Toplumsal düzenlemeyi ‘yasa’lar ve dolayısıyla ‘hukuk’ aracılığıyla yapar.
Fransız tarihçi Pierre Nora da, Devlet’in, ‘ulusu hem düşey ve hem de yatay olarak oluşturması’ gerektiğini ileri sürmektedir.
İşte, bu yeni ‘çember-daire’ paradoksu durumunda, önce Devlet’in de Devlet gibi olması gerektiğinin altını çizelim.

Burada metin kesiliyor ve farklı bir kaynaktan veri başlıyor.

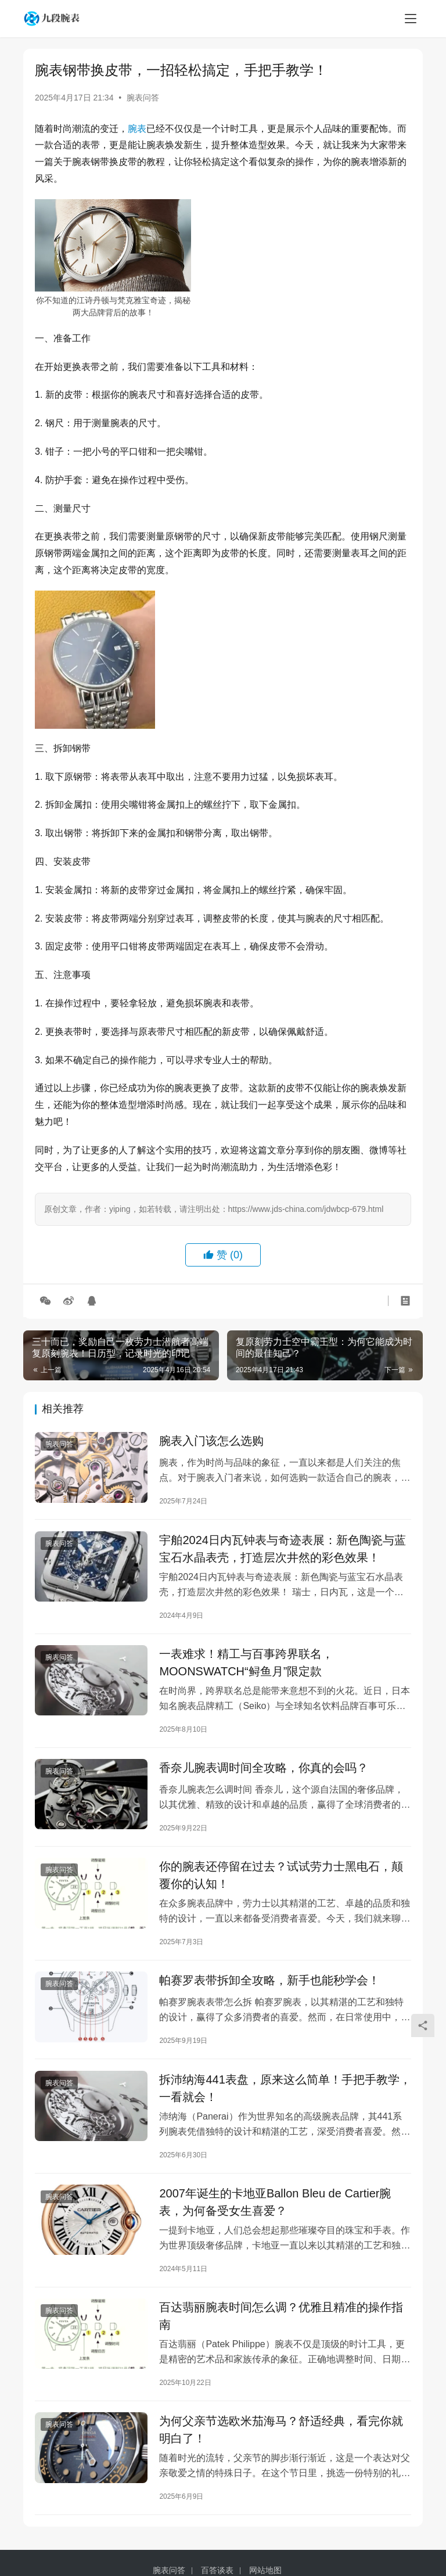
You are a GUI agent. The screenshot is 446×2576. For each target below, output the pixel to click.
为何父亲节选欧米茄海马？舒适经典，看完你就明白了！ (281, 2439)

Demek ki, Devlet’in Devlet, Cumhuriyet’in Cumhuriyet olmadığı yerde, ne kadar çok Demokrasi olursa olsun, bizzat kendisinin bir ‘sorun’ ve hatta bir ‘engel’ olabileceği düşünülebilecektir.
Kaldı ki burada sözünü ettiğimiz Demokrasinin ‘yozlaştırılmış’ günümüzdeki biçimi olup, onun ‘gelişkin’ biçimine de ileride değineceğiz.
(Sürecek)
(1) Memduh Bayraktaroğlu gibi, sol ve sosyalizm konusu hiç bilmediğini itiraf etmesine karşın kendisini ‘liberal/demokrat/sosyalist’ olarak tanıtan kişi ve benzeri kesimler, tek bir sözcükten hareketle hemen Kuzey Kore örneğini vermekten çekinmemektedirler. Bu tiplerin kanı ve görüşlerinin yaygınlığı Türkiye’de gerçek bir ‘sol anlayış’ın gelişmesinin önündeki en büyük engeli oluşturmaktadır. Ve yine bu tiplerin iki sözcüklerinden birinin ‘eğitim ve öğretim’ olmasına karşın, sanki kendilerinin bir öğrenmeme özgürlükleri var(dır) diyelim.